# KAMPING Tutorial 2. Homogenous Graph neural network modeling

Date created: 2024-10-25

In [1]:
# Import kamping library before starting the tutorial
import kamping

%load_ext autoreload
%autoreload 2

In the previous tutorial we have shown how to use parse information from a single KGML file into KeggGraph object for storing information in a easily-access way. In this tutorial, we will show you how to dataset can be used in one of the most popular graph-machine learning package "pytorch-geometric" through provided utility function with ease.
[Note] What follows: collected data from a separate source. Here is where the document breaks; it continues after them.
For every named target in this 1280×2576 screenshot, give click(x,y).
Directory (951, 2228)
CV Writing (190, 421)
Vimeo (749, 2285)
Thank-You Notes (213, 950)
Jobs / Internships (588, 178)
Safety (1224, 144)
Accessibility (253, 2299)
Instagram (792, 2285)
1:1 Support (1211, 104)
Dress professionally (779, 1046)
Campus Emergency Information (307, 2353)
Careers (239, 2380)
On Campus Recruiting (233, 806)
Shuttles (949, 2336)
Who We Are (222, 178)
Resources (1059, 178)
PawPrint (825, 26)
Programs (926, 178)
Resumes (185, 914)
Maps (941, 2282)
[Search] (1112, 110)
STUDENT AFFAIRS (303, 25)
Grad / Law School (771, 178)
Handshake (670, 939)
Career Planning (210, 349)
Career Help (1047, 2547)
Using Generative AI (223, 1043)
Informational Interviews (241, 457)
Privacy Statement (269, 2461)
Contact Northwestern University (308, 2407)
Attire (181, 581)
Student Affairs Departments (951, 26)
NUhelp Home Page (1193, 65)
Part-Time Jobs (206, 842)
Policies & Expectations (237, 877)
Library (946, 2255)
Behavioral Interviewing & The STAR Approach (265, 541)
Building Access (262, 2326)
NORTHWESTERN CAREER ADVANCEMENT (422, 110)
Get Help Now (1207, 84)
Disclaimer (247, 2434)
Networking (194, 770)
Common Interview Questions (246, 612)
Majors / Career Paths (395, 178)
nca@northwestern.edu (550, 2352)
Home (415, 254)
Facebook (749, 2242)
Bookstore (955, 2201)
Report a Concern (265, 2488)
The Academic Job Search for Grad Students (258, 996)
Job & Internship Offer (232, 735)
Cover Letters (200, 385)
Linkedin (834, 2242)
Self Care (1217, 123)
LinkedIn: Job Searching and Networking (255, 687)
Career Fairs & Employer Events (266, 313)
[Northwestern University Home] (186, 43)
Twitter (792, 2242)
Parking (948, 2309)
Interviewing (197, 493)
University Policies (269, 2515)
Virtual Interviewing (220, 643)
Machine-learning graph model also use data contains more than one graphs, you can use `kamping.create_graphs` function to create a list of KeggGraph objects from a directory with KGML files.

In this tutorial we target the homogenous graph, which is defined only have one type of nodes in a graph. In our case, a homogenous graph is a "gene-only" graph or "metbaolite-only" graph. Training on Homogenous graph is easy to understand, which is the reason why we start from here. Later, we will show you KAMPING can also convert heterogenous graph in a similar way with just a littble bit extra effort. 

In [45]:
metabolite_graphs = kamping.create_graphs('../data/kgml_hsa', type='gene', verbose=True, ignore_file=['hsa01100.xml'])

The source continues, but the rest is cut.